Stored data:
>>>

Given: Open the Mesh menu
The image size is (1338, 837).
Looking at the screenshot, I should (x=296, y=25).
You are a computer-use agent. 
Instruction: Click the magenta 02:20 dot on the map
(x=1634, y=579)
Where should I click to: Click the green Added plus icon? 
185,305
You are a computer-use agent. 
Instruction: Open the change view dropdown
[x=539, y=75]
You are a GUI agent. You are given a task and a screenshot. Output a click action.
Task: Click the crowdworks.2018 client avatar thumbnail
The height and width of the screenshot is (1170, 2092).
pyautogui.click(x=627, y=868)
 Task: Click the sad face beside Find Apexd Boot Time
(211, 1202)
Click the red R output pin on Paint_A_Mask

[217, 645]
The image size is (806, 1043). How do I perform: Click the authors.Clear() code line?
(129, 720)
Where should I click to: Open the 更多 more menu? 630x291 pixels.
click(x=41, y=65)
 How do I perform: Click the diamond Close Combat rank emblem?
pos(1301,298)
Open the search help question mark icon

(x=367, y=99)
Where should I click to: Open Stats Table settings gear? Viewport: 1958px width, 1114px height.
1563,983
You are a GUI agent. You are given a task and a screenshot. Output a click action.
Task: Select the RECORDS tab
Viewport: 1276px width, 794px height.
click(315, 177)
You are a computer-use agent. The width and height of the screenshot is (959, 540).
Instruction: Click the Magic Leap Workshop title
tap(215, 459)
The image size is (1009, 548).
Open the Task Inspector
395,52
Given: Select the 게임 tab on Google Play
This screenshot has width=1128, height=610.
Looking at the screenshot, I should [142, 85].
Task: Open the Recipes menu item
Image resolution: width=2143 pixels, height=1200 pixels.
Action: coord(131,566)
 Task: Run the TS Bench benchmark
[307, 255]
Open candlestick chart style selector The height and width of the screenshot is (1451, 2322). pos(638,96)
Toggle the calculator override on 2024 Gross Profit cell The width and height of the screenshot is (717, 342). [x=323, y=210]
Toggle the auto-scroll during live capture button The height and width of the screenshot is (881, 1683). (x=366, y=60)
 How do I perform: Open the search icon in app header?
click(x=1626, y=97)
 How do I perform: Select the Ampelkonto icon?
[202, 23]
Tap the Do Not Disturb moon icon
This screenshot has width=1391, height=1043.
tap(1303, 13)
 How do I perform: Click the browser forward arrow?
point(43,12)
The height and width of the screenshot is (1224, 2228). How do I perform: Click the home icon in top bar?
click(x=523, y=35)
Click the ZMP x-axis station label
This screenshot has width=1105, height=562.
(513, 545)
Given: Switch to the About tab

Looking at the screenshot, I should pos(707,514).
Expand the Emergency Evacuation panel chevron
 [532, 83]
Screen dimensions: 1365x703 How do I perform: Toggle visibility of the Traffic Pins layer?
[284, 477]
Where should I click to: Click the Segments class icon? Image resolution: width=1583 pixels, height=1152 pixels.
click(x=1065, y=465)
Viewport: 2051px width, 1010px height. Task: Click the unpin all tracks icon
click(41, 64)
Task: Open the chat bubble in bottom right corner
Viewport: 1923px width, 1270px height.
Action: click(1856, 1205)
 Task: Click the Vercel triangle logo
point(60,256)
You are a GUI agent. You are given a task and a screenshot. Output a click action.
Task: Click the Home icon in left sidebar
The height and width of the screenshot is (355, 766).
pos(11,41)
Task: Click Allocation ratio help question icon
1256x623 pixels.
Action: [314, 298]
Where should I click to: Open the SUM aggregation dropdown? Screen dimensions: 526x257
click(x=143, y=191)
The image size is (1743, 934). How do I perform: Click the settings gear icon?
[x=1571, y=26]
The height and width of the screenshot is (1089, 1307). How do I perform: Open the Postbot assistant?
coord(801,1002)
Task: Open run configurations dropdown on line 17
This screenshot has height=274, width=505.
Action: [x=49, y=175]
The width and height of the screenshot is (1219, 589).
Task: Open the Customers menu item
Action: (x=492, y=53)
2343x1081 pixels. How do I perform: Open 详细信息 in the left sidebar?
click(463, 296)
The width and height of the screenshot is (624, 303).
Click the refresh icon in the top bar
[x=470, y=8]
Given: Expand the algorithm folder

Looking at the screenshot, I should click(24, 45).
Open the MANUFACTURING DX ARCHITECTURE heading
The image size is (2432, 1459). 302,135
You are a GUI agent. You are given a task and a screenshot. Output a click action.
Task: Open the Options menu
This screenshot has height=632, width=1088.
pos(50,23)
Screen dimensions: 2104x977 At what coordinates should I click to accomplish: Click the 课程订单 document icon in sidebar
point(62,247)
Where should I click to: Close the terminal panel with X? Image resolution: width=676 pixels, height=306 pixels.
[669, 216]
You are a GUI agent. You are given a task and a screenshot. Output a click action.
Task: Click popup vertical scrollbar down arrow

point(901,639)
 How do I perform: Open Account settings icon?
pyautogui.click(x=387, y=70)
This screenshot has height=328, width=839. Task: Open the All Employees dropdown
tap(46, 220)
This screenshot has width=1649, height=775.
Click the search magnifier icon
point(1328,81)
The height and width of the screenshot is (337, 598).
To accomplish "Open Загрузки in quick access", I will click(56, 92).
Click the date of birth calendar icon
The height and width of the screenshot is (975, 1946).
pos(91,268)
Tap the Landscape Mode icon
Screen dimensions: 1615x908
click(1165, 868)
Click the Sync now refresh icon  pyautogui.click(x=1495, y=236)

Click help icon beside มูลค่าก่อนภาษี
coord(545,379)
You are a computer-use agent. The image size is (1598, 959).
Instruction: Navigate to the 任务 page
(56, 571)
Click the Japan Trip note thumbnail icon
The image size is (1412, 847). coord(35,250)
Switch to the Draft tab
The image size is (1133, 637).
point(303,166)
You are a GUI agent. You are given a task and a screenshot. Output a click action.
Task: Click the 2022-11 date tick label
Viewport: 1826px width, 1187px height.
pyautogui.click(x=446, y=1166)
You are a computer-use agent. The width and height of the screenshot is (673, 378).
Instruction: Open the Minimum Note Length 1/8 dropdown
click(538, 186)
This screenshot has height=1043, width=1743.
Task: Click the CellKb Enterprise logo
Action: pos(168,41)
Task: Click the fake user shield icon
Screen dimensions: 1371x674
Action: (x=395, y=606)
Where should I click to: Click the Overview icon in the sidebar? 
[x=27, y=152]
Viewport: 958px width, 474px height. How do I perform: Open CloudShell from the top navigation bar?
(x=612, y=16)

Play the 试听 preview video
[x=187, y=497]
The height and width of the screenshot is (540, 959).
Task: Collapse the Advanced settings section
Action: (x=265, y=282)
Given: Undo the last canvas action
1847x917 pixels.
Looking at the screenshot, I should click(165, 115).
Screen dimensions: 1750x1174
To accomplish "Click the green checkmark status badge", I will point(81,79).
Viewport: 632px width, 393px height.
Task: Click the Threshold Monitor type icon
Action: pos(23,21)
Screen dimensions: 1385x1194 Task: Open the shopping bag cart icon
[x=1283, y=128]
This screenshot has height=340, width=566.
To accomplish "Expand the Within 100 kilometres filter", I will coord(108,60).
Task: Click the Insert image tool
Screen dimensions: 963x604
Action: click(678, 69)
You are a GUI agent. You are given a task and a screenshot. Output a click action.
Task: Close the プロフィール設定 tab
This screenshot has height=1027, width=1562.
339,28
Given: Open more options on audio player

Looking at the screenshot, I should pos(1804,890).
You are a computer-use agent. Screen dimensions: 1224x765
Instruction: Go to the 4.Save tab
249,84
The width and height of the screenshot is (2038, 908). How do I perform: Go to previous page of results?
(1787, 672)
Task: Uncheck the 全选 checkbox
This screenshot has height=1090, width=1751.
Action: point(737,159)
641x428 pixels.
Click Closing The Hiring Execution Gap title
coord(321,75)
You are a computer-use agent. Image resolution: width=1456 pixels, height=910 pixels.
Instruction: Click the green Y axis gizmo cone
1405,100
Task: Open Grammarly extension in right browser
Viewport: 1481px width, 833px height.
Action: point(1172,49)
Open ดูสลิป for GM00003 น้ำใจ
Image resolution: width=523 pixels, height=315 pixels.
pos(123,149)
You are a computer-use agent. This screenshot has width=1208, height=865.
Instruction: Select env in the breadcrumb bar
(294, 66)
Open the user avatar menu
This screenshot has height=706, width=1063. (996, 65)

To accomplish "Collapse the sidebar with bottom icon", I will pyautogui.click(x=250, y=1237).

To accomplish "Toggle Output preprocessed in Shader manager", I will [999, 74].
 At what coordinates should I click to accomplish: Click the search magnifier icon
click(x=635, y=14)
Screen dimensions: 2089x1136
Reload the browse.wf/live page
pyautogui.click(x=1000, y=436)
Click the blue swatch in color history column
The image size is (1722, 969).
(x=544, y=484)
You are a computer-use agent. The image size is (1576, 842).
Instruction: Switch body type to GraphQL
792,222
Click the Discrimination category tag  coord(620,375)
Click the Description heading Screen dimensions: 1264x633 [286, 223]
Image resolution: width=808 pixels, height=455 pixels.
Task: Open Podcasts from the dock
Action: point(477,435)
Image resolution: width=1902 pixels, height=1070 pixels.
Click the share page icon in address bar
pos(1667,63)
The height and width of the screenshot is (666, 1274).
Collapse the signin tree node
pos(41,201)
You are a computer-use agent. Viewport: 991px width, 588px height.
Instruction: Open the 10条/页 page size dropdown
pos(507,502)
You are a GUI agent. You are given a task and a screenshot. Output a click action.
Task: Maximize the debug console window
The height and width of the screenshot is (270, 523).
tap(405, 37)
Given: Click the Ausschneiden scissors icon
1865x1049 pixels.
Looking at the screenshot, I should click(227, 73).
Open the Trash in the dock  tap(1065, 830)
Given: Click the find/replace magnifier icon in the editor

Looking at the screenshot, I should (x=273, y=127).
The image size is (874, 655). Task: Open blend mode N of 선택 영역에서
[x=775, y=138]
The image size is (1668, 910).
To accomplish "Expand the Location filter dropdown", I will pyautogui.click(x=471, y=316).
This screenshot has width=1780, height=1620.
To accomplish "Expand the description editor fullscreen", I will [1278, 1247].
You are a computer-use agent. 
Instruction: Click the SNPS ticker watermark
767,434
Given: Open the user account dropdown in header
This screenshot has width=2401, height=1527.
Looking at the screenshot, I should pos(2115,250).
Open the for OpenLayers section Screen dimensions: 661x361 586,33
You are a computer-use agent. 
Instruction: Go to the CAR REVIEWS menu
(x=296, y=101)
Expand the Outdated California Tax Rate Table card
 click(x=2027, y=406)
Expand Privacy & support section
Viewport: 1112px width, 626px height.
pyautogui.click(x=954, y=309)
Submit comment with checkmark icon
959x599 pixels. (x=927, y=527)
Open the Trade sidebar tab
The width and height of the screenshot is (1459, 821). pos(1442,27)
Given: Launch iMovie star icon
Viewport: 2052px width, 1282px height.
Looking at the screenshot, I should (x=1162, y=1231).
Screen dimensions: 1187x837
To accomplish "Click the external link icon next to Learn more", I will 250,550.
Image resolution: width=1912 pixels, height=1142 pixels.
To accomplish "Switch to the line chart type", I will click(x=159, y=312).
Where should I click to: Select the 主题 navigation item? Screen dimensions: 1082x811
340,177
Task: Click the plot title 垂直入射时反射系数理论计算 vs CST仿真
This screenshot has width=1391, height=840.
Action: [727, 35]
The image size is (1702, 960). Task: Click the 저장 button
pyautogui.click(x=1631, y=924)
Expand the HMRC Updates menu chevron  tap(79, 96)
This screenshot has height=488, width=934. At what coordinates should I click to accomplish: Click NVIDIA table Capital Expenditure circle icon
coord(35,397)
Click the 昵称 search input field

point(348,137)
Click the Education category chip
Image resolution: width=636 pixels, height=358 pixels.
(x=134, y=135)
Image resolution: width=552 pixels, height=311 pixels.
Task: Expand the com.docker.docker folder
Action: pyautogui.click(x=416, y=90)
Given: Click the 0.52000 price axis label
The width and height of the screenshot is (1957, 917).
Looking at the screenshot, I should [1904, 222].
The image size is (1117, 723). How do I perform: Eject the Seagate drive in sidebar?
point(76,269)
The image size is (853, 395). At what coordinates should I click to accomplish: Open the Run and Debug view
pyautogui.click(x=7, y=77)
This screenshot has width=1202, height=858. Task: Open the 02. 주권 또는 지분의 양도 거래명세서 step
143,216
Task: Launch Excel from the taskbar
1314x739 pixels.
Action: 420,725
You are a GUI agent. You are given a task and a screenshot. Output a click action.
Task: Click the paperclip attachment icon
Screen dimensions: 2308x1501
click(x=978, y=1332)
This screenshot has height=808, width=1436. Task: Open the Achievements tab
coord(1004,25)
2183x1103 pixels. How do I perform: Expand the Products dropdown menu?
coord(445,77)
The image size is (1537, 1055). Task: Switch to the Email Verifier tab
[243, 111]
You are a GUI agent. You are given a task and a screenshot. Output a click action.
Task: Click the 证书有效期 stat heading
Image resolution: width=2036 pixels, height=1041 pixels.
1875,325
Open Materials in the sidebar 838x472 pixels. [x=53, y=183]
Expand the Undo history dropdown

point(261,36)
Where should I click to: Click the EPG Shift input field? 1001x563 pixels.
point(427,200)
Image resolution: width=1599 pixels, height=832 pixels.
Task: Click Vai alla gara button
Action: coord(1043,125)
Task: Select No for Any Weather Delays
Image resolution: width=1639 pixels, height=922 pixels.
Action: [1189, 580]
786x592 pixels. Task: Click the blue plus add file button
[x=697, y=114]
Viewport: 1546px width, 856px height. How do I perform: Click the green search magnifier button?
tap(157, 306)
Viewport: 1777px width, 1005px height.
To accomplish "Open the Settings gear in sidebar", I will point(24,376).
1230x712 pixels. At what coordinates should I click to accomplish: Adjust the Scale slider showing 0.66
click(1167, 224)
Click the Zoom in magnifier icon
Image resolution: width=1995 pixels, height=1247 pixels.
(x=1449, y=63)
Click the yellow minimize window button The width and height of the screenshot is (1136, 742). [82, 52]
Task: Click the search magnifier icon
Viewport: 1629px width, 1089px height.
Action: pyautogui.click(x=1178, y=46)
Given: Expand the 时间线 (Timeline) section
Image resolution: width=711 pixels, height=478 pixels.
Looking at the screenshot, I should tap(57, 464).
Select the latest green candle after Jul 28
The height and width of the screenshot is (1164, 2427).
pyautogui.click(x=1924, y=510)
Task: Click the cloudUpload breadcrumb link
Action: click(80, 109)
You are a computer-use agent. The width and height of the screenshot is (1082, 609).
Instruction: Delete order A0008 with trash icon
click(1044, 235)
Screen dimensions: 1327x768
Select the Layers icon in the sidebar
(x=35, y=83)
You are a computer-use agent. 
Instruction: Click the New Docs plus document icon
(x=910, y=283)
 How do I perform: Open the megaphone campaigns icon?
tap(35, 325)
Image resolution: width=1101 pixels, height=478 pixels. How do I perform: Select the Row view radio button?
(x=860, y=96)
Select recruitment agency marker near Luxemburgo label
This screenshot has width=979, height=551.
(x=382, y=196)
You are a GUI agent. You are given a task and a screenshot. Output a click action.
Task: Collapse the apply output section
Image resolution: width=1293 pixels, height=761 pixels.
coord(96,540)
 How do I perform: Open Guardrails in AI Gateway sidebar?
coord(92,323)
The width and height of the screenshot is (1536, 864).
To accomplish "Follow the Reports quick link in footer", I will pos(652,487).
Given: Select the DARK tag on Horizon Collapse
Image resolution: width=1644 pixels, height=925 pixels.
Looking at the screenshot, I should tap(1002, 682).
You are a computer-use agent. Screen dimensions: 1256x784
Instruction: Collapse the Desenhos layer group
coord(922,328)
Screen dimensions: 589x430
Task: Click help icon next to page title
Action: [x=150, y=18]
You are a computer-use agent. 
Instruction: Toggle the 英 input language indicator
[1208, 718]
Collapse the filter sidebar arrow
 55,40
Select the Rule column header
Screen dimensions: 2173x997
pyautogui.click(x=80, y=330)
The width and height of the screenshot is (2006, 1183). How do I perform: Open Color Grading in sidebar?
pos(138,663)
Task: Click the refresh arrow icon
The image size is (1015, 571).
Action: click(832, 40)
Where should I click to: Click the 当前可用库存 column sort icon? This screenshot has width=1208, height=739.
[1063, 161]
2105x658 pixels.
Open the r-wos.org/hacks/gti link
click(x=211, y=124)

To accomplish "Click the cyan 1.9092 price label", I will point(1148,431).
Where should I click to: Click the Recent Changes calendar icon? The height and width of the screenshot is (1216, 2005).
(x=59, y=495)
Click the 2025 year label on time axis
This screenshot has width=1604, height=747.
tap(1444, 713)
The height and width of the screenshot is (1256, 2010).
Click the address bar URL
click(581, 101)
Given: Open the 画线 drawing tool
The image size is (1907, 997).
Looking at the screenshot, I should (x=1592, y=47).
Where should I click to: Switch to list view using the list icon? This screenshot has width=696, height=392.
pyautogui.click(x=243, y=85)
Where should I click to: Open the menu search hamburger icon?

<<<

▶ **Your instructions**
In the records above, locate every line with the string "bottom" and copy it.

▶ **Response area**
Task: Open the chat bubble in bottom right corner
To accomplish "Collapse the sidebar with bottom icon", I will pyautogui.click(x=250, y=1237).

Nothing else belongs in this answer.